Cette reconstruction du sens peut également s’effectuer sans artéfacts tangibles. À l’heure actuelle, Kristen Barnett collabore avec une communauté yupik en Alaska en vue de réaliser un film d’animation fondé sur des reconstitutions archéologiques du site d’un ancien village, de manière à transmettre ces récits aux jeunes en langue yupik.

Ce projet se poursuivra dans la salle de narration numérique du laboratoire, laquelle est équipée pour pouvoir raconter des histoires au moyen de la vidéo, de l’audio et de la réalité virtuelle.

La flore et la faune en tant que vestiges archéologiques

Selon Kristen Barnett, l’archéologie occidentale exclut toute restitution de nombreux matériaux, tels que les arêtes de poisson, les graines et les pierres utilisées pour faire la cuisine. Il arrive aussi que ces matériaux n’aient pas été étiquetés ou stockés de manière à être conservés avec autant de soin que celui que l’on donne habituellement aux artéfacts et objets culturels.

« Dans le cadre occidental, ces éléments sont dissociés des artéfacts et donc dénués de sens, mais dans le cadre autochtone, ils font partie intégrante de nos relations », explique la chercheuse, ajoutant que leur intégration à l’art contemporain, à la sculpture, à la performance ou à la chanson permet de les faire coexister à nouveau.

Ces objets seront également examinés dans le nouveau laboratoire, y compris certains provenant des collections de l’Université de la Colombie-Britannique. Ceux-ci seront étudiés pour la première fois en tant qu’objets culturels, en partenariat avec les communautés de descendantes et de descendants autochtones. Une base de données sera mise en place afin de centraliser les diverses langues et significations autochtones auxquelles s’ajoutera une étiquette occidentale indiquant notamment la taille et le matériau de ces objets.

Futurité autochtone et perspectives d’avenir

Le mouvement créatif « Futurité autochtone », au sein duquel les écrivaines, écrivains et artistes autochtones imaginent une vie libérée de toute tutelle coloniale, est au cœur du Laboratoire d’archéologie autochtone pour l’avenir des Autochtones. En effet, il vise à reconstruire les récits coloniaux et à se réapproprier les collections afin que le patrimoine des peuples autochtones ne soit plus perçu comme une simple relique du passé, explique Kristen Barnett.

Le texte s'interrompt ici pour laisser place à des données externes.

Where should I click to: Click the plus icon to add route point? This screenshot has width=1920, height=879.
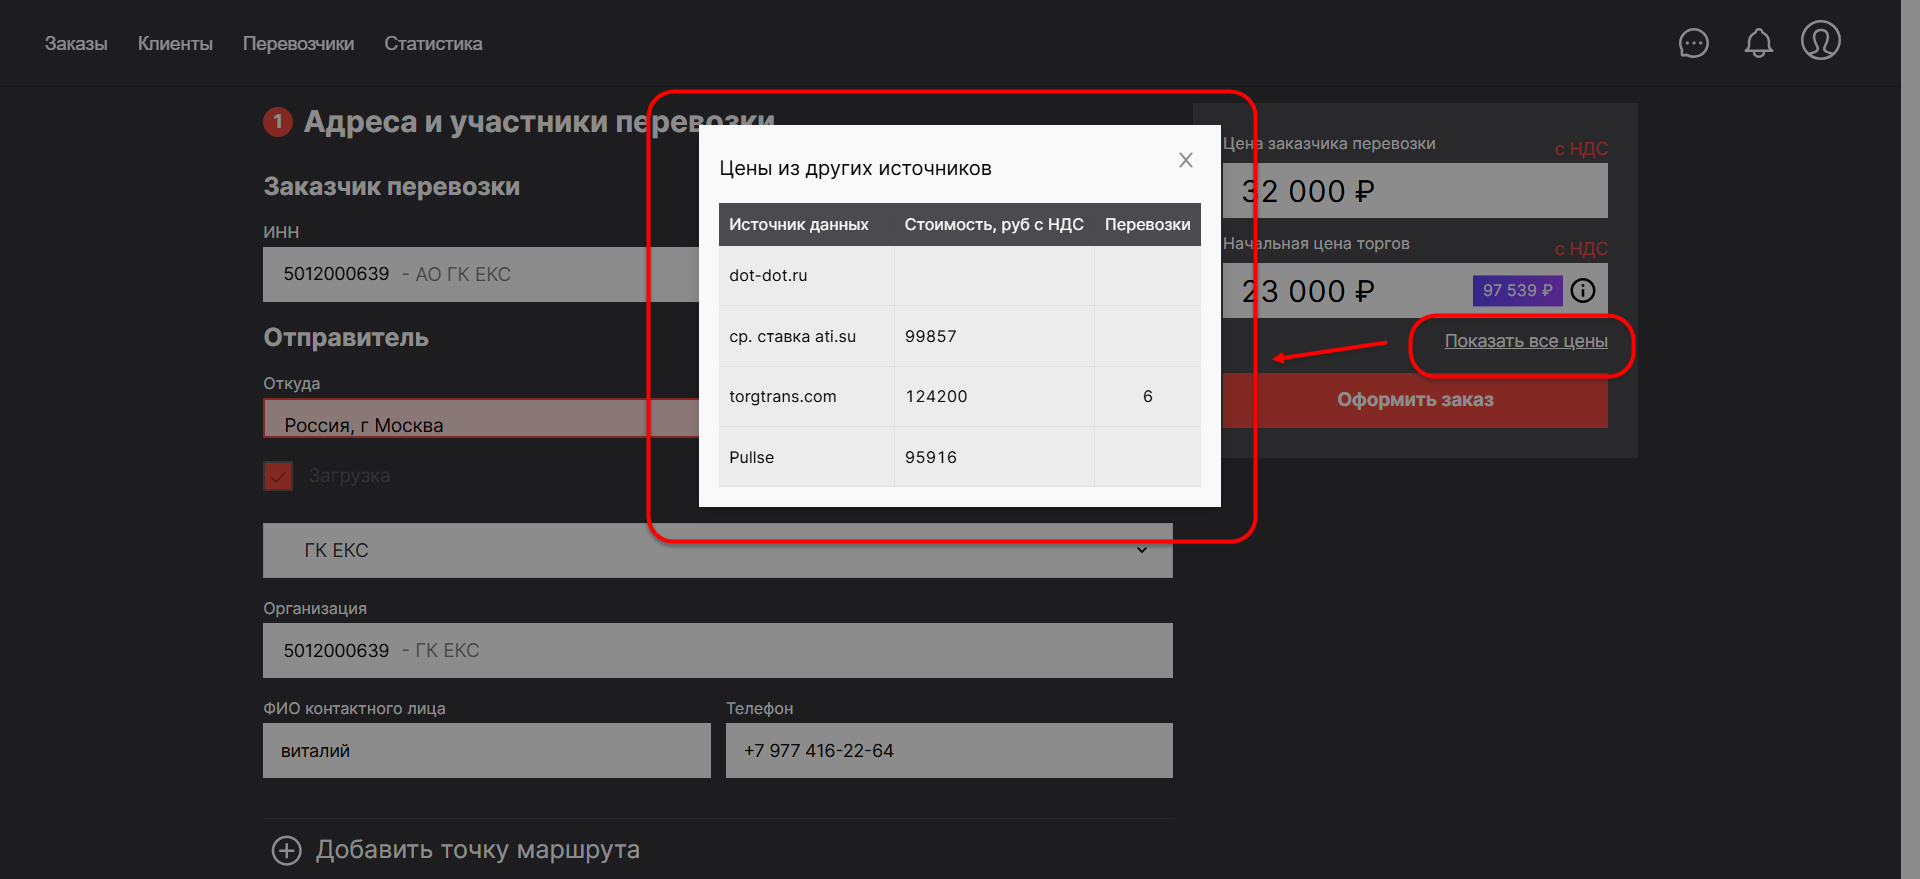point(287,850)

L’avenir de l’archéologie autochtone passe également par la mobilisation des jeunes, explique Sam Walker, archéologue-anthropologue installé à Amittuq, au Nunavut, et qui travaille auprès des jeunes de la communauté. Sam Walker organise des camps d’archéologie et fait preuve de créativité afin de susciter l’intérêt des étudiantes et étudiants.

« J'ai imprimé un grand nombre d’artéfacts en 3D pour que les étudiantes et étudiants puissent voir des répliques et les manipuler sans craindre d’endommager un original délicat », explique Sam Walker, membre du corps enseignant à l’Université de la Colombie-Britannique.

Selon lui, le nouveau laboratoire permettra de combiner harmonieusement la recherche dans le milieu de l’enseignement postsecondaire, le travail de terrain et des moyens uniques de faire participer les jeunes grâce à la technologie.

« Il est primordial de proposer aux jeunes des activités à mi-chemin entre la théorie et la pratique de manière à ce que celles-ci soient attrayantes à leurs yeux et qu’elles et ils se sentent naturellement appelés à y participer. »

Selon Sam Walker, le nouveau laboratoire se focalisera sur les valeurs, les relations et l’avenir des populations autochtones tout en s’éloignant du simple débat sur la décolonisation des méthodes de recherche en archéologie.

« Cette démarche va bien au-delà de ce que nous observons dans la recherche anticoloniale et illustre parfaitement l’orientation vers laquelle doit tendre la discipline. »


Ce projet de recherche bénéficie également du financement du Programme des chaires de recherche du Canada , de la faculté des arts de l’Université de la Colombie-Britannique (en anglais seulement) et de la Fondation nationale pour la science des  États-Unis (en anglais seulement).


Journaliste métisse établie sur l’île de Vancouver, Mélanie Ritchot rédige principalement des articles sur les arts et les récits autochtones.